Associated Symptoms:

- Watery eyes - due to excessive tearing.

- Red eyes - due to dilated blood vessels on the sclera.

- Swollen eyelids - due to inflammation.

- Crusting at the eyelid margins/base of the eyelashes/medial canthus, generally worse on waking - due to excessive bacterial buildup along the lid margins.

- Eyelid sticking - due to crusting along the eyelid margin.

- Eyelid itching - due to the irritation from inflammation and epidermis scaling of the eyelid.

- Flaking of skin on eyelids - due to tear film suppressed by clog meibomian glands.

- Gritty/burning sensation in the eye, or foreign-body sensation - due to crusting from bacteria and clogged oil glands

- Frequent blinking - due to impaired tear film from clogged oil glands unable to keep tears from evaporating.

- Light sensitivity/photophobia

- Misdirected eyelashes that grow abnormally - due to permanent damage to the eyelid margin

- Eyelash loss - due to excessive buildup of bacteria along the base of the eyelashes.

- Infection of the eyelash follicle/sebaceous gland (hordeolum)

- Debris in the tear film, seen under magnification (improved contrast with use of fluorescein drops)
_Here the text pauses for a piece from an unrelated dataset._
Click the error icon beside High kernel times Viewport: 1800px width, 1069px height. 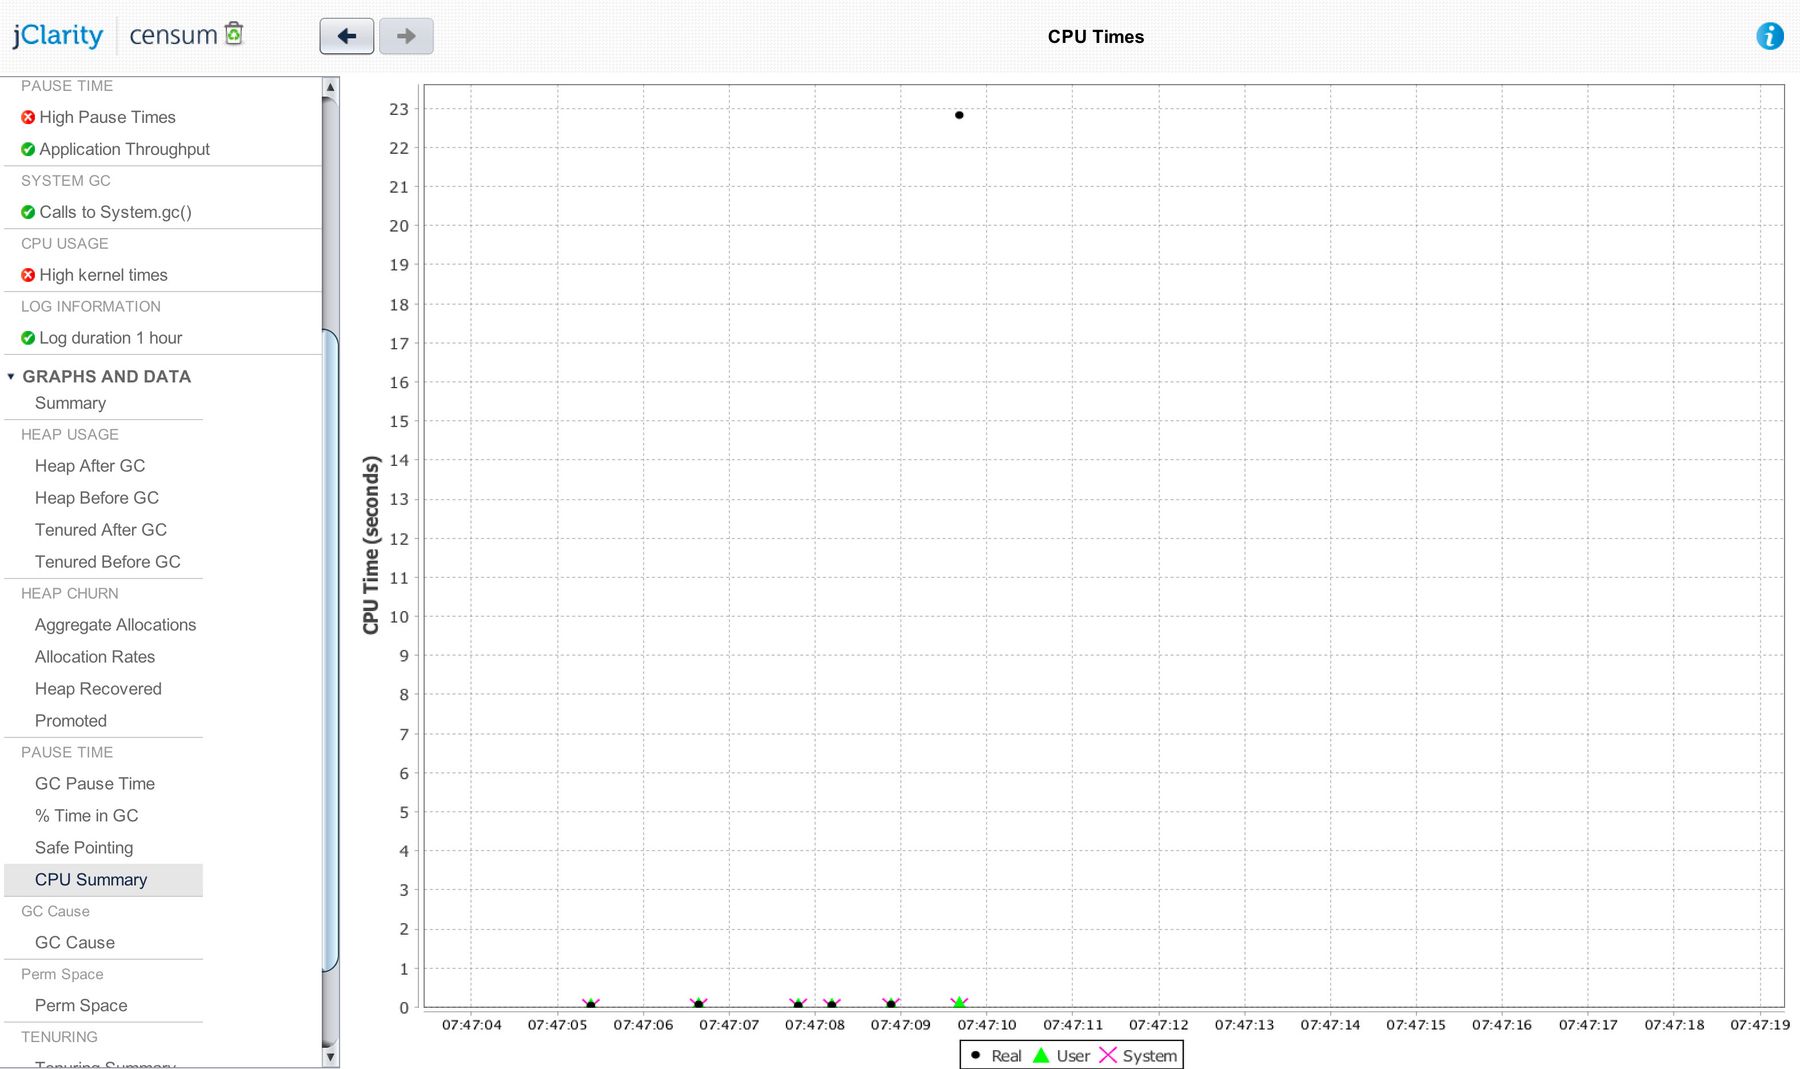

Chronic blepharitis may result in damage of varying severity and, in the worst cases, may have a negative effect on vision. This can be resolved with a proper eyeglass prescription. Long-term untreated blepharitis can lead to eyelid scarring, excess tearing, difficulty wearing contact lenses, development of a stye (an infection near the base of the eyelashes, resulting in a painful lump on the edge of the eyelid) or a chalazion (a blockage/bacteria infection in a small oil glands at the margin of the eyelid, just behind the eyelashes, leading to a red, swollen eyelid), chronic pink eye (conjunctivitis), keratitis, and corneal ulcer or irritation. The lids may become red and may have ulcerate, non-healing areas that may lead to bleeding. Blepharitis can also cause blurred vision due to a poor tear film. Tears may be frothy or bubbly, which can contribute to mild scarring along the eyelids. Symptoms and signs of blepharitis are often erroneously ascribed by the patient as "recurrent conjunctivitis".

Staphylococcal blepharitis and Posterior blepharitis or "rosacea-associated" blepharitis Symptoms

Symptoms include a foreign body sensation, matting of the lashes, and burning. Collarette around eyelashes, a ring-like formation around the lash shaft, can be observed. Other symptoms include loss of eyelashes or broken eyelashes. The condition can sometimes lead to a chalazion or a stye. Chronic bacterial blepharitis may also lead to ectropion. Posterior blepharitis or "rosacea-associated" blepharitis is manifested by a broad spectrum of symptoms involving the lids including inflammation and plugging of the meibomian orifices and production of abnormal secretion upon pressure over the glands.

Madarosis is a condition that results in the loss of eyelashes, and sometimes eyebrows. The term "madarosis" is Greek for the word "madao" which means "to fall off." It originally was a disease of only losing eyelashes but it currently is the loss of both eyelashes and eyebrows. Eyebrows and eyelashes are both important in the prevention of bacteria and other foreign objects from entering the eye. A majority of patients with madarosis have leprosy, and it was reported that 76% of patients with varying types of leprosy had madarosis.